Allí, donde parece terminar el mundo ,y el campo aún se une con el cielo, se veía a lo lejos la silueta de un hombre arando de a pie, bajo un sol imponente. Fue imposible no observarlo en el paisaje: resistiendo a la pobreza e ignorancia estaba el, sembrando sueños.
Ahí mismo, bajo el mismo sol, descubrimos también a ella, con su cuerpo de chapas con óxido y maderas, erguida y con su alma nueva: La biblioteca popular creada por Roque, el mismo hombre que siembra ilusiones y que también lo hace con los libros.
En la zona más rural de lo que antiguamente fue "Monte Chingolo" y luego pasó a ser Ministro Rivadavia ,partido de Almirante Brown, en la provincia de Buenos Aires, un lugar que sobrevive al abandono y desidia total de los gobiernos, vive ,junto a su esposa, algunos hermanos, hijos y nietos, y alrededor de cien familias vecinas, Roque Presentado, de 67 años, oriundo de Santa Elena, Pcia.de Entre Ríos.
Al conversar con el, uno intuye el deseo de superación ferviente que trae en su alma.
Y es que su vida, no fue nada fácil, aunque ,en su mirada, podemos intuir que uno de sus mayores dolores fue no tener acceso a la lectura desde una edad temprana, a esa puerta mágica que es un libro...
Roque pasó muchas situaciones límites para ganarse hoy esta paz que lo rodea.
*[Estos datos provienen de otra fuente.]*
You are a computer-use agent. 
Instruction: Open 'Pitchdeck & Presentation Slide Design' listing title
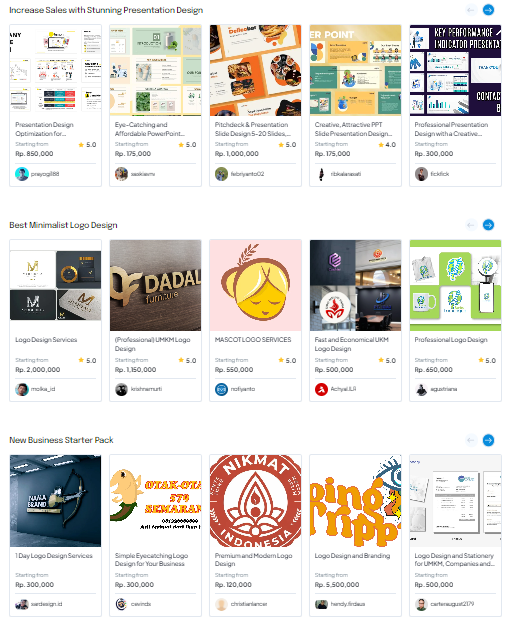coord(253,129)
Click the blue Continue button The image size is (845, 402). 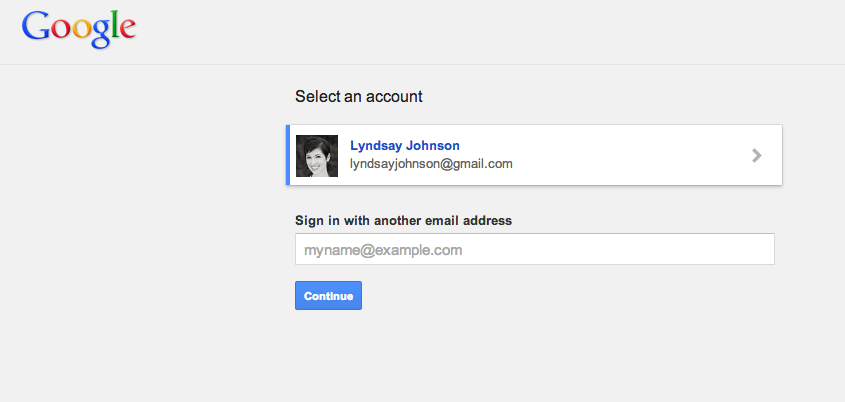[x=328, y=295]
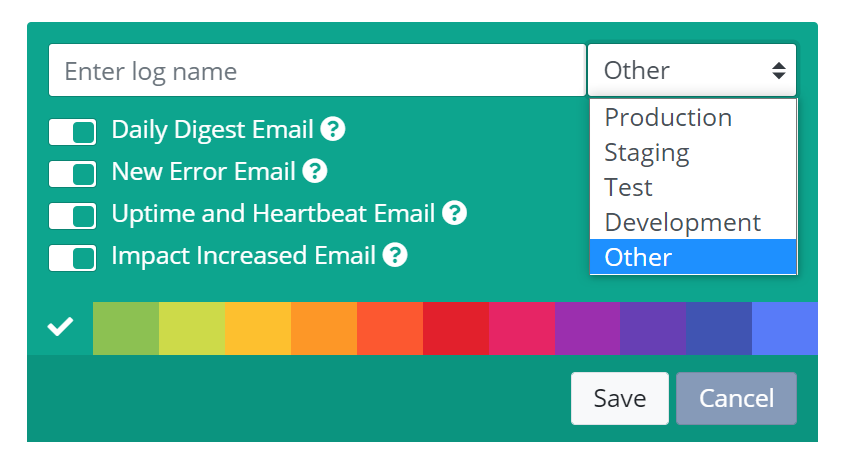The image size is (846, 473).
Task: Click the white checkmark color option
Action: click(x=60, y=328)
Su padre trabajaba seis meses en una industria ,pero también se ausentaba otros seis buscando el sustento en el río o en el monte. Por eso es que decidieron realizar la inmensa travesía de comprar una balsa que les permita atravesar Santa Fe, buscando nuevos horizontes para sobrevivir. Así, llegaron a Buenos Aires, caminado 550 kilómetros, durmiendo en las paradas de colectivos ,o donde el cansancio se los ordene.
Finalmente, después de algunos años, la familia se separó. Así es como Roque se instala con sus sueños en este campo de 60 hectáreas al que aún hoy el acceso es difícil.
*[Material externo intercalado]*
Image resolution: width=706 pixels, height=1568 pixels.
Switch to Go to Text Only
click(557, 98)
Allí planta verduras orgánicas (plantines de tomates, acelga, lechuga, morrones...) que vende para subsistir, pero también para concientizar acerca de la importancia de plantar nuestro propio alimento, utilizando la nobleza de la tierra, para nutrirnos de manera saludable y segura, sin la incorporación de químicos dañinos para la salud.
-"Se sufre mucho, nos cuenta, cuando hay que firmar un papel y no sabés escribir, como también se sufre cuando el hombre se aprovecha de esta situación para robarte tierras", dice.
Así es como a los 14 años aprendió a leer, y a los 18 realizó la educación Primaria, lo cual hoy le permite hacer cursos en Universidades ,algunas de países vecinos para perfeccionar su actividad agrícola.